Но Мокрина не слезает с пенечка:
— Да уже вы говорите, сколько. Если бы тут был Протасий, он бы сказал, а так уж говорите вы.
«Поставлю сто свечек и пожертвую десять рублей на храм», — в последний раз обращается к богу Оксен и называет цену.
Цепа смехотворно низкая. Такую цену Оксен не осмелился предложить даже помещику после того, как позолотил ручку его управляющему. Но так уж повелось исстари, что один набивает цену, а другой сбивает ее. Так почему же должен отступать от этого обычая Оксен? Вот Мокрина подумает-подумает да и скажет свою вдвое, втрое высшую цену, вот тогда они и начнут торговаться… Но почему она так долго молчит? Возможно, она не расслышала?
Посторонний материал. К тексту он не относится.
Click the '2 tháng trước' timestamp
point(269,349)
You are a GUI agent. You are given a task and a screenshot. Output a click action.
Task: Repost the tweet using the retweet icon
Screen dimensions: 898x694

Но Мокрина расслышала, только не знает, много это или мало. Ведь она же никогда не торговала землей. Вот если бы это были яйца, или куры, или гуси — о, тут бы она за себя постояла! Назвала бы цену и стояла за нее до конца. А землю ей продавать не приходилось. Чего не продавала, того не продавала.
Но Протасий написал: «Крепко торгуйся», и она должна торговаться. Она поднимает на кулака выцветшие глаза, несмело спрашивает:
— А вы не могли бы еще накинуть?
— По скольку же, Мокрина? — надрывает свое сердце Оксен.
— Да-а… хоть по десять рублей.
Сказала и сама испугалась. А ну как Оксен рассердится, не захочет больше с ней и говорить!
— По десять? — переспрашивает Оксен, — Гм, по десять… Ну что же, Мокрина, пусть уж будет по-вашему, а то я, признаться, торговаться не люблю… А теперь, как водится, и запить это дело не грех.
Обрадованный покупкой, Оксен достает бутылку, две чарки, миску с тоненько нарезанным салом, луком и огурцами.
— За здоровье вашего мужа, Мокрина! Пусть ему будет удача, чтоб вернулся, домой живым!
Мокрина никогда не пила горилки, но за Протасия нельзя было не выпить. Конечно же нельзя. Как вспомнит про какие-то там «булоны», которыми морят ее мужа в далекой Московии, так горький ком и перехватывает горло.